Après le divorce, reconstruction. La rupture avec La France insoumise totale, l’électron libre de gauche François Ruffin surfe sur la sortie de son nouveau film et tente en même temps de structurer son micro-parti Picardie Debout pour construire sa candidature à l’élection présidentielle.
C’était un secret de polichinelle, mais l’élu picard l’a avoué dans Le Monde : il pense « bien sûr » à la prochaine élection présidentielle.
“2027 est une carte sur la table”, a expliqué celui qui hésite habituellement à parler explicitement de ses ambitions personnelles.
« Ruffin pense que la politique est sale, comme les écologistes », sourit un député écologiste, qui a accueilli dans son groupe parlementaire – et a appris à découvrir – l’ancien journaliste, qui ne pouvait plus siéger aux Insoumis.
Une des raisons, peut-être, qui l’a poussé à se réfugier dans les pages culture des journaux ces dernières semaines.

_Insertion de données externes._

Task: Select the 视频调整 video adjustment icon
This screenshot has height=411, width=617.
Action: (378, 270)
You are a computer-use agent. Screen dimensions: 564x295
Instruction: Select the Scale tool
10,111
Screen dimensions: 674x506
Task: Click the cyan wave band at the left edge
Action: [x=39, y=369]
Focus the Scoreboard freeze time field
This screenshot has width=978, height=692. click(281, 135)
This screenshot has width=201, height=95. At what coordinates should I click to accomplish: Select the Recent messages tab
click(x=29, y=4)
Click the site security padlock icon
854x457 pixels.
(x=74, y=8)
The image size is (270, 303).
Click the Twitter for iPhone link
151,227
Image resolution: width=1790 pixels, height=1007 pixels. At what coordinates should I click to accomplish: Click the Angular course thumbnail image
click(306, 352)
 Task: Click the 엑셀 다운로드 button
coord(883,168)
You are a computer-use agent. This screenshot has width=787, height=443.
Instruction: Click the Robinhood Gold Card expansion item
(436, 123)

Amiens, Melle, Pessac, Sarlat… Pour promouvoir son dernier documentaire, « Au travail ! », vu par plus de 100 000 personnes, il a parcouru la France et tenu des débats avec les spectateurs, notamment dans les préfectures si chères à son combat politique.
« C’est l’occasion de nouer un réseau et de rencontrer des élus locaux. Ce sont des relais importants», explique un de ses proches.
Car relais, François Ruffin – connu pour avoir dit « dans un couple, j’ai l’impression qu’il y a déjà une personne de trop » – a bien besoin d’eux.
Sur la grande scène politique, celui qui a longtemps représenté l’un des plus petits dénominateurs communs de la gauche, apparaît bien seul depuis sa rupture avec les Insoumis – même si la patronne des Écologistes Marine Tondelier était présente à une projection de son film.
« Il ne veut pas travailler avec les autres. Il ne construit pas, il est dans une phase d’affirmation», soupire un parlementaire socialiste.
« Il est seul. Il s’est tiré une balle dans le pied”, tacle le coordinateur de La France insoumise, Manuel Bompard, y voyant la preuve que “c’est compliqué d’incarner une ligne politique de rupture radicale en dehors de LFI”.
– Vers une vraie fête ? –
Il n’en demeure pas moins que cette tournée des cinémas s’ajoute à un contexte social (fermetures d’usines, grogne des agriculteurs) qui fait écho aux combats de longue date du réalisateur de « Merci Patron ! ».
Parallèlement, ce champion de la lutte des classes tente de structurer son micro-parti Picardie Debout, officiellement créé en 2019 et qui a des locaux à Paris depuis l’année dernière.
Cette semaine, le directeur du parti Guillaume Ancelet a envoyé une lettre aux adhérents pour annoncer qu’il laisse sa place à Mathieu Bosque, un proche du député depuis 2017.
« Nous avons une demande des militants qui est de nous structurer. Nous voulons être un parti moderne et national, comme les autres de gauche», assure à l’AFP cet ancien militant insoumis, qui dit avoir été choisi pour «préparer l’essor de Picardie Standing».
Une aspiration cohérente avec le discours de l’ancien journaliste qui rappelle souvent avec humour qu’il se considère comme « pan-picard », partisan de « l’expansionnisme picard ».
Actuellement, le parti compte une demi-douzaine de salariés selon Mathieu Bosque, qui refuse de préciser le nombre de militants.
– « Disponibilité électorale » –
Selon un sondage Ifop/Fiducial pour Paris Match et Sud Radio publié cette semaine, François Ruffin est l’une des personnalités politiques les plus populaires, avec 48% d’opinions favorables, soit six points de plus qu’en octobre.
Et sa déclaration début septembre – lorsqu’il reconnaissait avoir distribué des tracts différents selon qu’il s’adressait ou non à « un noir ou un Arabe » – est désormais moins critiquée.
« Ruffin a quitté la route, maintenant il emprunte les routes secondaires. Il va lui falloir du temps avant de reprendre l’autoroute », diagnostique un élu insoumis, mais resté néanmoins en bons termes avec lui.
«C’était un épiphénomène, c’est oublié depuis longtemps», balaie l’ami du réalisateur.
« Avec sa sortie, il a brisé six mois de capital politique. Mais il a encore une disponibilité électorale dans le pays », estime le député écologiste.